Although the name of the exhibit might suggest that all the objects are made of gold, there are some made of silver, jade, turquoise, shell, as well as feather work, textiles, and even codices. The word “golden” is used here as a metaphor for sumptuary objects incorporating diverse materials that represent the most exquisite beauty and were thought by the ancient people to have contained divine power. In the Precolumbian cultures, works of gold—as well as in other metals—were associated with religious rituals and elite regalia. The tradition of creating luxury items emerged as a means to make offerings of gold objects to gods, kings, or queens. In the Andes, one of the deepest beliefs was the worship of huacas, a term used to refer to sacred places, peaks of mountains with special shapes, temples, ancestral mummy bundles (malquis), burial places, and the gods themselves. In his Royal Commentaries of the Incas and General History of Perú, Garcilaso de la Vega defined the huacas as all things that, either in their “beauty or excellence” or their capacity to “inspire horror and alarm,” set themselves apart from others of their kind (Austin: University of Texas Press, 1987 (1609): 76–77). Thus, gold and luxury objects are intrinsically related to the huacas. When the golden headdress or a bracelet of a king glittered under the rays of Inti, the sun god, it was as if the ruler had the power to transmit the divine energy into the people or the land. Since gold represented the sun in the Andean mentality, an individual wearing this material was an embodiment of the god. At the same time, gold was a product of the earth, the mother-goddess Pachamama. So, in the Andes there could not be something more precious! Gold was likewise of great value for the Aztecs of Mexico. The word for gold in the Nahuatl language is teocuitlatl—“excrement of the gods”—which shows how gold was seen as having a divine origin.

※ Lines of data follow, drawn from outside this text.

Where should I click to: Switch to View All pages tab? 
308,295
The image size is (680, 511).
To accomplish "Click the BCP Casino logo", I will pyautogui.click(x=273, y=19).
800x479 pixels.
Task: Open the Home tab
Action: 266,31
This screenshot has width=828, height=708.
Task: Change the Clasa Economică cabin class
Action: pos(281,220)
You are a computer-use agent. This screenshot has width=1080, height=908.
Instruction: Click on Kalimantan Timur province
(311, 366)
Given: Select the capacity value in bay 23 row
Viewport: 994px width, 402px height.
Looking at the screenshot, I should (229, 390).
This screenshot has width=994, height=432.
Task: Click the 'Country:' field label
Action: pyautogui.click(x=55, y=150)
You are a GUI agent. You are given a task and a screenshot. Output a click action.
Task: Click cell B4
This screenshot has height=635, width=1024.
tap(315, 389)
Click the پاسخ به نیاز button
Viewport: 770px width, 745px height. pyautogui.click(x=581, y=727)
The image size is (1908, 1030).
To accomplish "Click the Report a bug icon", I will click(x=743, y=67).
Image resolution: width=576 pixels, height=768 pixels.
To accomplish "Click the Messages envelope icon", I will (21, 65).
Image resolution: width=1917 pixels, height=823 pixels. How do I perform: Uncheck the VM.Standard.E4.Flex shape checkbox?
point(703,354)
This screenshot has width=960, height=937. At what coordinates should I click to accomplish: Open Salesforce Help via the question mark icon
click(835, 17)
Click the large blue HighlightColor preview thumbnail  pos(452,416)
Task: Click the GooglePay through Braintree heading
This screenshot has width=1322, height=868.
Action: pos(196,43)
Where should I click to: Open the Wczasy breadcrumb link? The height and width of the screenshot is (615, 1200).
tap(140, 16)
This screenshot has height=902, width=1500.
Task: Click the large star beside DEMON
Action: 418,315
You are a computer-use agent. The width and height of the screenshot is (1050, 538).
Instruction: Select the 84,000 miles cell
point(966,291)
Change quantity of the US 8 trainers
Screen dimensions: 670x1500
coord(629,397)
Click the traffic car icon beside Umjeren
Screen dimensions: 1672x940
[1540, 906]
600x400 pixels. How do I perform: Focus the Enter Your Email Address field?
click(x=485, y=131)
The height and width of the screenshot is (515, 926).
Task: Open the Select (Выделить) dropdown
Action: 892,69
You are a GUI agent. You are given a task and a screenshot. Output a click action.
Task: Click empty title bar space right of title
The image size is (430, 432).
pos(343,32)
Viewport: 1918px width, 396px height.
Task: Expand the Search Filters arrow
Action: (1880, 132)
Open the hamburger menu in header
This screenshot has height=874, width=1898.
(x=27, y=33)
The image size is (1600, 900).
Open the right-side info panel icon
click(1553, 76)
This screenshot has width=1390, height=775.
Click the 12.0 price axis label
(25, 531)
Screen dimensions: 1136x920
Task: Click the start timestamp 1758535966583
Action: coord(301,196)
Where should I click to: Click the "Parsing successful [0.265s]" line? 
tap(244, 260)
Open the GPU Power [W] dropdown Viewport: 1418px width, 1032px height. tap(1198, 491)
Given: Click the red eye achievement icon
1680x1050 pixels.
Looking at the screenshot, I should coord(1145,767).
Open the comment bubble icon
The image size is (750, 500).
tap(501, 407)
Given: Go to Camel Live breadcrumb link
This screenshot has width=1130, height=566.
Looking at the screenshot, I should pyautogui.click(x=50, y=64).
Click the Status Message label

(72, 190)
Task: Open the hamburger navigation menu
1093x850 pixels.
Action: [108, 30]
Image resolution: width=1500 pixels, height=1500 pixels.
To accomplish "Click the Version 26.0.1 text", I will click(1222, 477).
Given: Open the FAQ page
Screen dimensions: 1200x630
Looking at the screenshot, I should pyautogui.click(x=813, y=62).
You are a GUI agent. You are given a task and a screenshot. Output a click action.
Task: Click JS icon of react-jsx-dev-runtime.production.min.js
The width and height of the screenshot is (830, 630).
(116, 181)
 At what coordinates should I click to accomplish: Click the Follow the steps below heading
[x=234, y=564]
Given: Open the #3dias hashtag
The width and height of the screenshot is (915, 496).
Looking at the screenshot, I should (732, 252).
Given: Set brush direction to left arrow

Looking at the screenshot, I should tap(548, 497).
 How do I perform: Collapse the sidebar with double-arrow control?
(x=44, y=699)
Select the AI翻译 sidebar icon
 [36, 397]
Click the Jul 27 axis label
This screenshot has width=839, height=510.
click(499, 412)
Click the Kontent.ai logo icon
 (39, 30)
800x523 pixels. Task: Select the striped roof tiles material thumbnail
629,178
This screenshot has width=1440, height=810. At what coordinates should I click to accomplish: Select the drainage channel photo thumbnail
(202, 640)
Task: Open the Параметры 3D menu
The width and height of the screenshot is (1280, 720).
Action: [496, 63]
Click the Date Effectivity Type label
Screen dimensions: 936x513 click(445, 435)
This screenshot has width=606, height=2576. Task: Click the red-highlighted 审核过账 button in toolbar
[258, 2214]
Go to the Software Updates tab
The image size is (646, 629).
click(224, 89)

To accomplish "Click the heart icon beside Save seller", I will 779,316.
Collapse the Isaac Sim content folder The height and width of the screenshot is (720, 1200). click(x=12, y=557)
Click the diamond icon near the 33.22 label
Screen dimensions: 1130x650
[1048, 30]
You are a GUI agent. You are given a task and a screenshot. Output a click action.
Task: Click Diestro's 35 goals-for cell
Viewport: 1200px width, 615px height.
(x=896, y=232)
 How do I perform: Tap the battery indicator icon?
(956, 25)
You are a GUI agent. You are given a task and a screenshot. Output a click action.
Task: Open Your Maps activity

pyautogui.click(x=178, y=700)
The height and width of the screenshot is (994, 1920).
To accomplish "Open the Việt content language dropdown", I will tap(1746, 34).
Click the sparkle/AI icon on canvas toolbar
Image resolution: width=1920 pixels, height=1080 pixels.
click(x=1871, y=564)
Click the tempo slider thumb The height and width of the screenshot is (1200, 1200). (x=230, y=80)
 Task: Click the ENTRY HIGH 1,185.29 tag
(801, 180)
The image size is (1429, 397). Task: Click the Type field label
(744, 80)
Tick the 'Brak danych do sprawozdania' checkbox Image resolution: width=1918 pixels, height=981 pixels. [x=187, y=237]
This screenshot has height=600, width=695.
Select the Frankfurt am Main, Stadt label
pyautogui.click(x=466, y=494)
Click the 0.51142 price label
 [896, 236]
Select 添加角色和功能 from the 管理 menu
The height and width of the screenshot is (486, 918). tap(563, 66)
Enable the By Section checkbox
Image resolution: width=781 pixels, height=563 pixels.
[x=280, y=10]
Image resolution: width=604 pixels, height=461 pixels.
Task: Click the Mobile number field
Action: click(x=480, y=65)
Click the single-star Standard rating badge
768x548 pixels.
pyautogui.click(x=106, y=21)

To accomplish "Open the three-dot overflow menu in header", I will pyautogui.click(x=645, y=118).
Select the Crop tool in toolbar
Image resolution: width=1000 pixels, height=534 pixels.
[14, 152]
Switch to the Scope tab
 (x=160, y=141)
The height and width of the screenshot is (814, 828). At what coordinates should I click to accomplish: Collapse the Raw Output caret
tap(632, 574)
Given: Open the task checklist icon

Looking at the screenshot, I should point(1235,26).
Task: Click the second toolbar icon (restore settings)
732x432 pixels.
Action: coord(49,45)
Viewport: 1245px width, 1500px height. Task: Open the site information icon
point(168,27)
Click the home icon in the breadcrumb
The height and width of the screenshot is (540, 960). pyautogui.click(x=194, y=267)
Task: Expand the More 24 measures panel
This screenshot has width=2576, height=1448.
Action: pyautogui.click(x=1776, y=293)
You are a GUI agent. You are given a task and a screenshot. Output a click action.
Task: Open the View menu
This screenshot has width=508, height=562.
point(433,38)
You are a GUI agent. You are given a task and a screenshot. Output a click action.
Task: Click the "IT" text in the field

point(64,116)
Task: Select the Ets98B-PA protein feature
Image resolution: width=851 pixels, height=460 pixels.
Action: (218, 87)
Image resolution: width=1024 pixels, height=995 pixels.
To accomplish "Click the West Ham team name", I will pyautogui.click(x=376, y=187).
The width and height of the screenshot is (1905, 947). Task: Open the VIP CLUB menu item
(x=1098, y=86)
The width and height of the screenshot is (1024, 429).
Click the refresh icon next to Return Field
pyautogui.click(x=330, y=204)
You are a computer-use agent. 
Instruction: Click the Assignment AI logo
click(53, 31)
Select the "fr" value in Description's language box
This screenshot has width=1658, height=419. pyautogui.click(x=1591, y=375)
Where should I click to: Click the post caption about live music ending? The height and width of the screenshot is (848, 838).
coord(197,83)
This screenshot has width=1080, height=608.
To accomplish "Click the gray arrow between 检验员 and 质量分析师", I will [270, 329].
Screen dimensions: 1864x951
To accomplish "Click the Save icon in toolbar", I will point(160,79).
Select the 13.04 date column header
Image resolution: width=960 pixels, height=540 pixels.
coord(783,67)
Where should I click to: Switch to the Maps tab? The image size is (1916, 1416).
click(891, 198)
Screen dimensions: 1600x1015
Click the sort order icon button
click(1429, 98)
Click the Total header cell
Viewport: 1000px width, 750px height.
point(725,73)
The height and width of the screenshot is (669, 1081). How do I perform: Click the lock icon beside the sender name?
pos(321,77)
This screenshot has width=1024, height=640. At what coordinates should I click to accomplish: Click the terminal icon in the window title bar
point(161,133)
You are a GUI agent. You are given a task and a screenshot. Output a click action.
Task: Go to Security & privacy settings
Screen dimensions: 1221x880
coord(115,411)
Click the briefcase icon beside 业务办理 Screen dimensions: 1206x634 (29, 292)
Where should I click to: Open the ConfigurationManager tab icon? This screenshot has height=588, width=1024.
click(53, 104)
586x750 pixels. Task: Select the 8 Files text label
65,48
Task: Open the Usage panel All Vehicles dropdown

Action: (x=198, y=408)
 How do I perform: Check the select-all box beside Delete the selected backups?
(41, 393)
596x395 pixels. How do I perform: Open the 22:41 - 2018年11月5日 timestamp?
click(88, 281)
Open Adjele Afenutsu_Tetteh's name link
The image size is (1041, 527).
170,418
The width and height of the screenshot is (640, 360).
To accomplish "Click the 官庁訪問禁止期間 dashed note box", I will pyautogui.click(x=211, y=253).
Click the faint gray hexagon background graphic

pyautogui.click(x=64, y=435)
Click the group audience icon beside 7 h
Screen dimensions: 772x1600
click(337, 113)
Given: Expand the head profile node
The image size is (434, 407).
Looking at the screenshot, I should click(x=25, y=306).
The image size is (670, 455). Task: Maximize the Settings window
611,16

The exhibition/book follows the path of the development of gold and metallurgy in the Central Andes around 2000 BCE, continuing northward through the Northern Andes and Central America to reach Mesoamerica. The journey ends in the colonial period with a history of approximately 3,600 years. Thus, gold is the unifying thread that establishes the itinerary and narrative of our virtual time-traveling experience. Consistent with the curators’ concept, the Getty Museum exhibit started by displaying the Peruvian Andean cultures in two large rooms, then the cultures of Colombia, Ecuador, Panama, and Costa Rica in one midsize room, and finally the cultures of Mesoamerica (Mexico, Guatemala, Belize, and Honduras) in three large rooms. The profusion and beauty of the objects in the dimmed light of those spaces creates a spiritual and mysterious atmosphere. You could see the excited faces of the visitors who elicited exclamations that oscillated from incredulity to admiration when seeing the amazing sequence of treasures presented altogether. Any of these works could be the standouts of another exhibition, yet of particular note among them are the Moche gold earflares of the Lord of Sipán, the Wari geometrical tunics and the ninety-six panels of macaw feathers, the Olmec jade “Kunz” ax, the Palenque jade mask of the Red Queen, the gold ornaments from the Sacred Cenote of Chichen Itza, the Codex Mendoza, the Florentine Codex, and the Aztec feather mosaic Mass of Saint Gregory. The journey ends with the amazing portrait of Don Francisco de Arobe and his two sons, a trio of black-Indian noblemen of the Esmeraldas coast of Ecuador with their elegant attire that includes golden facial ornaments. This portrait, which was sent to King Philip III, shows how the rich mulattos adorned themselves with clothing and jewelry that referenced both European and indigenous traditions in a novel expression of social and political status that could rival the attire of the very King of Spain.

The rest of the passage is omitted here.